Rodea the Sky Soldier (Wii U) - ReviewEvan Norris , posted on 22 November 2015 / 8,978 Views
Yuji Naka is a legend in the video game world. He contributed to games like Sonic the Hedgehog, NiGHTS into Dreams..., and Phantasy Star Online. Now, after a recently shaky development history, his latest game, Rodea the Sky Soldier, is available for 3DS and Wii U. The original Wii version, finished in 2011 but never released, is included in first-print editions of the Wii U version. If you have the means to do so you should find and the play the Wii version. The Wii U version is, unfortunately, a mess.
Across all versions, the story is more or less the same: a robotic soldier, suffering from amnesia, defends the kingdom of Garuda against an evil empire. Narrative, however, isn't the point of a Yuji Naka game. They're meant to be about high scores, arcade action, and an exhilarating sense of movement.

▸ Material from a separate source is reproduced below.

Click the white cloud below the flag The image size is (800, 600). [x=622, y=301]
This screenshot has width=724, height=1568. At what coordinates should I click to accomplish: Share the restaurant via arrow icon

It's the Wii version that comes closest to fulfilling these criteria. Even if Naka hadn't taken to Twitter to recommend that everyone play the original Wii build, it would be obvious to anyone who plays both versions that this is how the game is meant to be played. They may share the same story, levels, and missions, but they play like two completely different games. But more on that a little bit later.
Rodea has you flying through the air, exploring floating islands, and fighting off evil robots and boss creatures. There's actually a refreshing amount of freedom of movement in the game, which makes it a far cry from Naka's stellar but linear work on NiGHTS. Rodea can move around in 360 degrees, collecting coins and gear on far-away islands and in broken-down castles.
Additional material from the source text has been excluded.